Denis Ostapenko ajudou a organizar vários comboios não oficiais para retirar moradores de Mariupol, mas desistiu diante do perigo crescente
Denis Ostapenko ajudou a organizar vários comboios não oficiais para retirar moradores de Mariupol, mas desistiu diante do perigo crescente

“Quando eu estava levando suprimentos para um hospital, vi uma mulher com um bebê de cinco dias, os dois tinham sido mortos por uma bomba muito grande que caiu perto desse hospital. Os corpos estavam no chão com ferimentos de estilhaços”, disse.

“Eu via sempre explosões à minha direita e à minha esquerda, até me acostumei, mas decidi sair de Mariupol porque estava muito perigoso e temo pela minha família”, disse ele.

Eu não domino os idiomas russo e ucraniano, mas pude notar que todos os moradores de Mariupol que entrevistei se comunicam mais com a língua russa do que em ucraniano. Os laços culturais com Moscou são grandes.

Questionei muitos refugiados sobre o que achavam de uma das justificativas do presidente Vladimir Putin para a guerra: a libertação de russos étnicos que moram na região leste do país do domínio do governo ucraniano.

Não foi possível falar com quem quis ficar em Mariupol, mas todos os que fugiram para as cidades ucranianas e falaram comigo em Zaporizhzhia afirmaram que o argumento do Kremlin é uma mentira.

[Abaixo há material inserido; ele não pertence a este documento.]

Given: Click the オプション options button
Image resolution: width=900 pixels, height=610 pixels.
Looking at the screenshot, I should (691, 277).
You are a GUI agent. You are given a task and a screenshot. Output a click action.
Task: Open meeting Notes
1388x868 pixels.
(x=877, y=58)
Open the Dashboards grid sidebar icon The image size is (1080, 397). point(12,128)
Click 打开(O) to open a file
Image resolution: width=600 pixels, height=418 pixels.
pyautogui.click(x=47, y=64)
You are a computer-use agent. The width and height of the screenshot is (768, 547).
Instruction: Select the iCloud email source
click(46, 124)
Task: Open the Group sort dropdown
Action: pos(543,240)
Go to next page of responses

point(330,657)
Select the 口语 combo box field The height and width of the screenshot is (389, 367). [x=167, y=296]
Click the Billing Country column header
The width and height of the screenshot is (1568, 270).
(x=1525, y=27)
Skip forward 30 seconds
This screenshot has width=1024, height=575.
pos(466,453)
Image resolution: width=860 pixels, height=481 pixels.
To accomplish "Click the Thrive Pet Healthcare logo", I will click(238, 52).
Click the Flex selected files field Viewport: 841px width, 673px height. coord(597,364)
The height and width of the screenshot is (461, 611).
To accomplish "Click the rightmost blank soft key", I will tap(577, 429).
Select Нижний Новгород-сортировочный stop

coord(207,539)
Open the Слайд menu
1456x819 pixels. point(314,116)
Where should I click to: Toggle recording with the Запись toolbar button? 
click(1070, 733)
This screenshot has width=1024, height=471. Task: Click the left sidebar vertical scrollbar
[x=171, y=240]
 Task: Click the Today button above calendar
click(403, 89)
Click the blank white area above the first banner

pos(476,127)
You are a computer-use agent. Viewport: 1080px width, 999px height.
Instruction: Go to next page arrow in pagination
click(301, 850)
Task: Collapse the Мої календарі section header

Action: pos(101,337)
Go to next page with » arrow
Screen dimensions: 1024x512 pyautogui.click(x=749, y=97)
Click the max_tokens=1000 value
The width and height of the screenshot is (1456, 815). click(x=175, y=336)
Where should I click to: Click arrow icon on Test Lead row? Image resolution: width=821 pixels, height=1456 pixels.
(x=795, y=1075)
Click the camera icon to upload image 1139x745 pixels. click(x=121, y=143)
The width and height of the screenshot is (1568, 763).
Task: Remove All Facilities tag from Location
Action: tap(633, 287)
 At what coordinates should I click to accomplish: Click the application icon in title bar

“Eles liberaram a gente só das nossas relações com nossos vizinhos, das nossas famílias, das nossas casas, não só em Mariupol, mas em todo o país. Os russos mentem o tempo todo”, disse Ostapenko.

“É preciso destruir o sistema político da Rússia, porque ele não é fascismo, não é nazismo, é ‘russismo’, um novo 'ismo', por isso precisamos de ajuda de todo o mundo. Não vejo a hora de ver Mariupol livre e começar a reconstruí-la”, disse.